Kutipan Sumber.
Topic
Home / Berita / Opini / Radikalisme dan Jurnalisme Islam

Radikalisme dan Jurnalisme Islam

Konten ini adalah kiriman dari pembaca dakwatuna.com. Kirimkan informasi, gagasan, pemikiran, atau pendapat dari Anda dalam bentuk tulisan kepada kami, klik di sini.

jurnalistikdakwatuna.com – Belum lama ini, beberapa situs Islam diblokir oleh pemerintah karena isinya diduga “berbau” radikalisme. Dugaan itu entah berdasar atau tidak, yang jelas pemblokiran tersebut mengundang kemarahan dan reaksi keras dari kalangan umat Islam. Mereka menilai, tindakan pemerintah itu terlalu terburu-buru, diskriminatif, dan sarat kepentingan politis.

Data yang Diberikan.

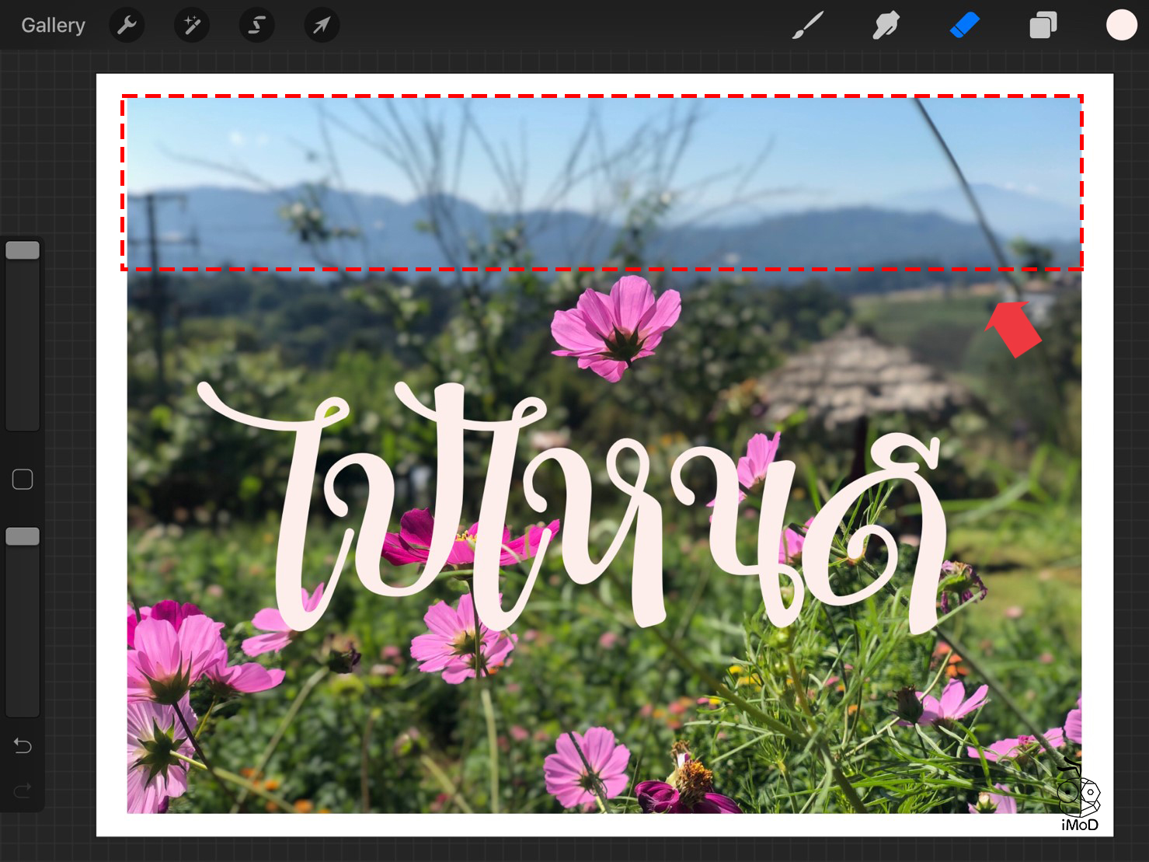Open the Adjustments magic wand menu
The height and width of the screenshot is (862, 1149).
tap(191, 24)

Soal Latihan. Terjemahkan kalimat "Mereka menilai, tindakan pemerintah itu terlalu terburu-buru, diskriminatif, dan sarat kepentingan politis." dari teks tentang radikalisme dan jurnalisme Islam ke dalam bahasa Inggris. Listing di atas diambil dari sumber yang berbeda.

Jawaban Latihan. They consider the government's action too hasty, discriminatory, and laden with political interests.